Actually, I think a “stable currency” regime did not need any rate cut at this time. If I am right, Powell could maybe not be doing Trump any favors if the rate cut creates a bubble that bursts in the next twelve months.
Can anyone here with a basic understanding of economics explain why it makes any sense for the Fed to cut rates when the U.S. economy is strong?
Because the economy isn’t as strong as it should be.
The Federal Reserve is manipulating short term interest rates to be much higher than what the market would charge.
The Fed is purposely hindering growth because of their false premise that economic growth causes inflation.
Just let me and everyone retiree withdraw 10% of their IRA’s WITHOUT being taxed. The government otherwise won’t see the withdrawals until age 70/half. Do it 12 months b4 the election. Watch what happens. Tax cuts for the rich? Damn right.
To me also it does not make sense, at this time. I haven’t seen anything in any economic indicators that calls for it. Powell say trade issues are a concern is prejudging outcomes on negotiations that are ongoing. Once the negotiations end THEN there would be actual long term trade circumstances to consider. I think until today the Fed was showing patience, which it still should be doing.
RE: The government otherwise wont see the withdrawals until age 70/half.
And even then, they will be taxed, no?
Our economy is stronger than it appears to be.
Economic measurements, such as GDP, U-6 unemployment numbers, factory orders, are really gummint estimates, mostly from lifelong demonRATs that are burrowed deep in the bowels of the SWAMP.
Does anyone think that they don't 'shade' the numbers, depending on which party is in the White House?
It is absolutely impossible to know the GDP and even the gummint admits they fudge it and then 'corrects' it 5-6 weeks later.
I give the SWAMP DWELLERS absolutely no slack in their attempt to publish any numbers.
I say they do it intentionally, and it has a political slant and it always slants in one direction.
Did you notice how hard they tried to get last year's Annual GDP number under 3%. If that were obummer, they would have been looking for ways to pump it up.

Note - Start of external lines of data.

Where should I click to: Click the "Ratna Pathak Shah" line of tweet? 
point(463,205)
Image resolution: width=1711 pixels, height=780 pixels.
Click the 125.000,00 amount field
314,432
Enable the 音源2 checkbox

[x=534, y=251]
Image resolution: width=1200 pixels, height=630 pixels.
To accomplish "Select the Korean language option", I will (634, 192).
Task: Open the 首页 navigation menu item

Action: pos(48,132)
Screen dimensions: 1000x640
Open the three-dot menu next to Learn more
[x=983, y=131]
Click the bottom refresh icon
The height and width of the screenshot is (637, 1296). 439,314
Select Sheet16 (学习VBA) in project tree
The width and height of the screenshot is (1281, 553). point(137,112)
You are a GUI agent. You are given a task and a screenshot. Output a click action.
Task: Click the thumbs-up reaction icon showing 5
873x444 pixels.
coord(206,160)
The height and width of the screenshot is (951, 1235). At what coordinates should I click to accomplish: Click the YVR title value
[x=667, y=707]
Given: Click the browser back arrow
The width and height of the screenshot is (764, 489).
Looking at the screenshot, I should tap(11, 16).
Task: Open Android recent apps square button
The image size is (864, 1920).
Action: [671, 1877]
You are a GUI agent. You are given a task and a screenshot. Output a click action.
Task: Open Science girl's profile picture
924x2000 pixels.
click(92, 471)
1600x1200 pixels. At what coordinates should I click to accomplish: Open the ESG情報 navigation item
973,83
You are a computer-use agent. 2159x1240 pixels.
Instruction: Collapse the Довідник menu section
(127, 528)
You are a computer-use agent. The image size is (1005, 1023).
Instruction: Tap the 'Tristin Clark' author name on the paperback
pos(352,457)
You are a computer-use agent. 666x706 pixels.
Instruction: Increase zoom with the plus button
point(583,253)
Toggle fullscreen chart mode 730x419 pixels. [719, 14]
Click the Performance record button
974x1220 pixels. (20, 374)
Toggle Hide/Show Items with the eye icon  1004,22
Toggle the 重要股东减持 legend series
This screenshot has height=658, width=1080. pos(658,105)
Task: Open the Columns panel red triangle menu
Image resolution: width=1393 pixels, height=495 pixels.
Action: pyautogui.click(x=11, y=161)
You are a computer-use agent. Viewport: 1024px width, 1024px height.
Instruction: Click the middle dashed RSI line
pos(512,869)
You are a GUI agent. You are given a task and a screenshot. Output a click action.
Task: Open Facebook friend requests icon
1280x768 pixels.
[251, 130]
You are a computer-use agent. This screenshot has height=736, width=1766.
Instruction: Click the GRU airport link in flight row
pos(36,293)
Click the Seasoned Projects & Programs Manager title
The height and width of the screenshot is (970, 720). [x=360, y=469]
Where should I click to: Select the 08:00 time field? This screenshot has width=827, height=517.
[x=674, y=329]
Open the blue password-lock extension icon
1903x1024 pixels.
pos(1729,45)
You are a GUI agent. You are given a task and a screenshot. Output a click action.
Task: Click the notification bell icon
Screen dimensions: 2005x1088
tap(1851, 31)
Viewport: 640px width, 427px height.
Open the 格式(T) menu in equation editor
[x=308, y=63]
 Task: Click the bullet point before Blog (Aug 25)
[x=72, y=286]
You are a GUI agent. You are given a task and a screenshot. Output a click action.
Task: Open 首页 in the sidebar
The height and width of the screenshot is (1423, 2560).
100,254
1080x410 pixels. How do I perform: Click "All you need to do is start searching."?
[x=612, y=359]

Maybe he can just do it "until he needs glasses."*
*Mother walks in on son who is playing with himself. Mother says, "Stop that, you'll go blind!" Son replies, "Ah, Mom, can't I just do it till I need glasses?"
What was the Dow when Trump took office?
RE: What was the Dow when Trump took office?
The Dow closed at 19,827.25 on Inauguration Day, Jan. 20, 2017
NY Slimes just printed article on how the Economy and Job Market is really not that strong. The employment numbers don’t tell the true story.
“Unemployment is low, but that’s only part of he story” by Louis Uchitelle.
Except the published employment numbers were the whole truth when Obango was President...
"Inflation" is allegedly low, but I believe prices have gotten substantially higher over the last few years for things like homes, new cars and college tuition.
If the interest rate on a 30-year mortgage is 8%, someone can get a $250,000 mortgage for about $1,835/month. When interest rates are at 4%, that same monthly payment will get you a mortgage of about $385,000 -- a difference of $135,000.
Guess what happens when interest rates decline, folks. A home that used to cost $400,000 now costs $535,000. Of course, this doesn't count as "inflation" because home prices aren't actually included in the Consumer Price Index (CPI) used to compute inflation in the U.S.